Reproduce as a numbered list the part that opens with the line containing "Click JavaScript configuration in status bar" and continues through the end of the rows, omitting any blank lines.

[Records for finding displayed items]
● ● ●

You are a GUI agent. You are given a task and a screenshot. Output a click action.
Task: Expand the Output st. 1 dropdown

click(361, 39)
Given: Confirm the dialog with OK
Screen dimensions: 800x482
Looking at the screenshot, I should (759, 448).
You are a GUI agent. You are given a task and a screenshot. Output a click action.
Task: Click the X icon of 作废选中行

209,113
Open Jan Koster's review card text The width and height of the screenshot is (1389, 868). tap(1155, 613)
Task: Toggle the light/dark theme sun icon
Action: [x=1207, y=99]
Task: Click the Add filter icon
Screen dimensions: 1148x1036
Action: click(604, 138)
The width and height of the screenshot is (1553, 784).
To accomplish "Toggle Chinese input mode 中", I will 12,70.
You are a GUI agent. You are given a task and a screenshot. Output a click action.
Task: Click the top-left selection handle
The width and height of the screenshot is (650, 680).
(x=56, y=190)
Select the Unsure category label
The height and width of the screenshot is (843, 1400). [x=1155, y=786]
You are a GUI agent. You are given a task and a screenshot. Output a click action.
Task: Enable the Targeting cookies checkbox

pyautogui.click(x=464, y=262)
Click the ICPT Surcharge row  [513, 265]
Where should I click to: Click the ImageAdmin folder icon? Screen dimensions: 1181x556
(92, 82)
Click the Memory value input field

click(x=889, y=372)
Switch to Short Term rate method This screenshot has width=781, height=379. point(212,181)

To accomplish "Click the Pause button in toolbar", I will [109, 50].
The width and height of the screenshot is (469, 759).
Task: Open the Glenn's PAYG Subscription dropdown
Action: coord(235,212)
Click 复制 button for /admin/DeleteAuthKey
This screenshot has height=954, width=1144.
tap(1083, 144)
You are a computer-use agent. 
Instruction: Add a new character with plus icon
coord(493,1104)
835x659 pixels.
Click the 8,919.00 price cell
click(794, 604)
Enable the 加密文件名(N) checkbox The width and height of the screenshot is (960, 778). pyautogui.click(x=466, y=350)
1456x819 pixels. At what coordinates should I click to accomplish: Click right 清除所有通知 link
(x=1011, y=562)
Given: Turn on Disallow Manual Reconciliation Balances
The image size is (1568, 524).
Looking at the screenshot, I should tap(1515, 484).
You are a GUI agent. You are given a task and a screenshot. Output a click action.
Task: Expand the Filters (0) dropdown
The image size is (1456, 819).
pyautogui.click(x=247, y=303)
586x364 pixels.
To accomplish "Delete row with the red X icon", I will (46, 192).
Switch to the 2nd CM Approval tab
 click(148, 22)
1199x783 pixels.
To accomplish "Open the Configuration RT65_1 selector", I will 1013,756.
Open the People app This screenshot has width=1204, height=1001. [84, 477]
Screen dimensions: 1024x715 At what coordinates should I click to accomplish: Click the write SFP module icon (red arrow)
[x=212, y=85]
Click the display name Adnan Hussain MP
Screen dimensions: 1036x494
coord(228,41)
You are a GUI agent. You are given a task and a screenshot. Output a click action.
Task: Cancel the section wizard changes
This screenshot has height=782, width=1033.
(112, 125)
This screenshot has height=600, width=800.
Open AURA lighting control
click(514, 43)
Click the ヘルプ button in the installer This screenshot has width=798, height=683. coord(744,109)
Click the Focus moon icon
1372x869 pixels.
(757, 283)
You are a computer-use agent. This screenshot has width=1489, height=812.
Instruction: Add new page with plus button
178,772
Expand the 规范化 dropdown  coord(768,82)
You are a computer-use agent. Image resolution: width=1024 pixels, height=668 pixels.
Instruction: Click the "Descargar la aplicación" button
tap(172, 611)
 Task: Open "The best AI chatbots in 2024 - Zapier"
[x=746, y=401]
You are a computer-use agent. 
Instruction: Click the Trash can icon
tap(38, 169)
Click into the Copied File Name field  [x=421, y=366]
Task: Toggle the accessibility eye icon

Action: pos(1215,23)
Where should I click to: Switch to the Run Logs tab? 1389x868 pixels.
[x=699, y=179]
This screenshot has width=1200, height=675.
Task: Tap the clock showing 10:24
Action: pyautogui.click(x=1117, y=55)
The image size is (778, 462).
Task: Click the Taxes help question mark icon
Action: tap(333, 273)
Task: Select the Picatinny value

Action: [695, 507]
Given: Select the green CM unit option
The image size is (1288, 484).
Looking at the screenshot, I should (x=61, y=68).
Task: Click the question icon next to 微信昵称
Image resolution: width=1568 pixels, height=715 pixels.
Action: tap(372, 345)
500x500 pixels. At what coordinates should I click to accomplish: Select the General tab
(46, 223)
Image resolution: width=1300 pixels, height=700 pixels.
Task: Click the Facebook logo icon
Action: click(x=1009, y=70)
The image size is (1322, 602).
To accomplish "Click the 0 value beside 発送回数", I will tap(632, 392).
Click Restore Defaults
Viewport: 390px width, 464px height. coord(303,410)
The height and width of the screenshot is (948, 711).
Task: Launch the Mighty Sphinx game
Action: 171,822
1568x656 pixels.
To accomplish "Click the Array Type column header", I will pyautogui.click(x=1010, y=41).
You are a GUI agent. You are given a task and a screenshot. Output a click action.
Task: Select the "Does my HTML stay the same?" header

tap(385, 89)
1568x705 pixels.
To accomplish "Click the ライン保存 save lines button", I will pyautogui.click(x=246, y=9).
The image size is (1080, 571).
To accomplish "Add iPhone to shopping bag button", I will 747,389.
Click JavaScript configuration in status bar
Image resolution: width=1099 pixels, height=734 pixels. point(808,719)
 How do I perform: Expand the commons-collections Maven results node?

● ● ●

- [EXERCISE ANSWER]:
1. Click JavaScript configuration in status bar
2. Image resolution: width=1099 pixels, height=734 pixels. point(808,719)
3.  How do I perform: Expand the commons-collections Maven results node?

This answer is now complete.